The problem>
Please retype the data in full, exactly as given.

Input material>
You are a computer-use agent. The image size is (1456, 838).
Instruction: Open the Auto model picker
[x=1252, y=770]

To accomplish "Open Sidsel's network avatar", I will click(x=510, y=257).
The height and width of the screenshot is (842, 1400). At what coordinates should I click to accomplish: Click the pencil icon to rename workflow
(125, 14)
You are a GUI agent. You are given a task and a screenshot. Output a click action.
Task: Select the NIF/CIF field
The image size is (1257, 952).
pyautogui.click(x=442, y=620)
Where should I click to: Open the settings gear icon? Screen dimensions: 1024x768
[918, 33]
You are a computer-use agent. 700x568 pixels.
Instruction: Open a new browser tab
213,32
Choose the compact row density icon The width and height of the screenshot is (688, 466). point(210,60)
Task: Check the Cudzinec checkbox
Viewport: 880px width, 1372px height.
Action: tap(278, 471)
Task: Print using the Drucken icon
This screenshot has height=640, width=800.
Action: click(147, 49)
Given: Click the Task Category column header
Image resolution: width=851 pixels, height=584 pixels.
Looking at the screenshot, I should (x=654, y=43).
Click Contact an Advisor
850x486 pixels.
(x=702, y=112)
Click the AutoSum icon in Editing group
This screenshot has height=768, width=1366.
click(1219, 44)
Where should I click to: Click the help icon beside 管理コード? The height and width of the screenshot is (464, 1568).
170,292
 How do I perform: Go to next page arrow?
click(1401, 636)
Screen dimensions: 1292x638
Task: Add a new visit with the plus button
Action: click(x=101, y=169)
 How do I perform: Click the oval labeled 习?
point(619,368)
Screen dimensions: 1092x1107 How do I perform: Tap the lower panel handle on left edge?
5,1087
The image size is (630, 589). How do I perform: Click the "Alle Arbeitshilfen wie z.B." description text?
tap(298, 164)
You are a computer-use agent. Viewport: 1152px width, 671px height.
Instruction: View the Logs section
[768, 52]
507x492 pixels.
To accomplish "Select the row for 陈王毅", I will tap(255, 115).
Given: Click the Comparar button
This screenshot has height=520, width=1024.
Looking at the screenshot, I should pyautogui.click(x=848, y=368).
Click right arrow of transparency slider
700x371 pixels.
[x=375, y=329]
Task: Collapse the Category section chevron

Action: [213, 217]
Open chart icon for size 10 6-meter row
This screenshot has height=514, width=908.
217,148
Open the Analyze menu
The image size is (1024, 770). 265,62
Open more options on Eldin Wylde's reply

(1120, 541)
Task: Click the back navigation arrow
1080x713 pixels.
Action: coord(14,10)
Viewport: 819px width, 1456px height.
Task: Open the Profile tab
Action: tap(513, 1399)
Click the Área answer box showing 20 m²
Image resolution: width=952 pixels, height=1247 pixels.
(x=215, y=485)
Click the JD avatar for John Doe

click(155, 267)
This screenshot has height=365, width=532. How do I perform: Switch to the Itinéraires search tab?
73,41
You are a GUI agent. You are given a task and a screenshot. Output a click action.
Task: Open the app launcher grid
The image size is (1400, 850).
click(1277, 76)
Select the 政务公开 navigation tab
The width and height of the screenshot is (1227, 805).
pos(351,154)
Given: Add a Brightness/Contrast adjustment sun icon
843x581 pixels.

Output of the exercise>
You are a computer-use agent. The image size is (1456, 838).
Instruction: Open the Auto model picker
[x=1252, y=770]

To accomplish "Open Sidsel's network avatar", I will click(x=510, y=257).
The height and width of the screenshot is (842, 1400). At what coordinates should I click to accomplish: Click the pencil icon to rename workflow
(125, 14)
You are a GUI agent. You are given a task and a screenshot. Output a click action.
Task: Select the NIF/CIF field
The image size is (1257, 952).
pyautogui.click(x=442, y=620)
Where should I click to: Open the settings gear icon? Screen dimensions: 1024x768
[918, 33]
You are a computer-use agent. 700x568 pixels.
Instruction: Open a new browser tab
213,32
Choose the compact row density icon The width and height of the screenshot is (688, 466). point(210,60)
Task: Check the Cudzinec checkbox
Viewport: 880px width, 1372px height.
Action: tap(278, 471)
Task: Print using the Drucken icon
This screenshot has height=640, width=800.
Action: click(147, 49)
Given: Click the Task Category column header
Image resolution: width=851 pixels, height=584 pixels.
Looking at the screenshot, I should (x=654, y=43).
Click Contact an Advisor
850x486 pixels.
(x=702, y=112)
Click the AutoSum icon in Editing group
This screenshot has height=768, width=1366.
click(1219, 44)
Where should I click to: Click the help icon beside 管理コード? The height and width of the screenshot is (464, 1568).
170,292
 How do I perform: Go to next page arrow?
click(1401, 636)
Screen dimensions: 1292x638
Task: Add a new visit with the plus button
Action: click(x=101, y=169)
 How do I perform: Click the oval labeled 习?
point(619,368)
Screen dimensions: 1092x1107 How do I perform: Tap the lower panel handle on left edge?
5,1087
The image size is (630, 589). How do I perform: Click the "Alle Arbeitshilfen wie z.B." description text?
tap(298, 164)
You are a computer-use agent. Viewport: 1152px width, 671px height.
Instruction: View the Logs section
[768, 52]
507x492 pixels.
To accomplish "Select the row for 陈王毅", I will tap(255, 115).
Given: Click the Comparar button
This screenshot has height=520, width=1024.
Looking at the screenshot, I should pyautogui.click(x=848, y=368).
Click right arrow of transparency slider
700x371 pixels.
[x=375, y=329]
Task: Collapse the Category section chevron

Action: [213, 217]
Open chart icon for size 10 6-meter row
This screenshot has height=514, width=908.
217,148
Open the Analyze menu
The image size is (1024, 770). 265,62
Open more options on Eldin Wylde's reply

(1120, 541)
Task: Click the back navigation arrow
1080x713 pixels.
Action: coord(14,10)
Viewport: 819px width, 1456px height.
Task: Open the Profile tab
Action: tap(513, 1399)
Click the Área answer box showing 20 m²
Image resolution: width=952 pixels, height=1247 pixels.
(x=215, y=485)
Click the JD avatar for John Doe

click(155, 267)
This screenshot has height=365, width=532. How do I perform: Switch to the Itinéraires search tab?
73,41
You are a GUI agent. You are given a task and a screenshot. Output a click action.
Task: Open the app launcher grid
The image size is (1400, 850).
click(1277, 76)
Select the 政务公开 navigation tab
The width and height of the screenshot is (1227, 805).
pos(351,154)
Given: Add a Brightness/Contrast adjustment sun icon
843x581 pixels.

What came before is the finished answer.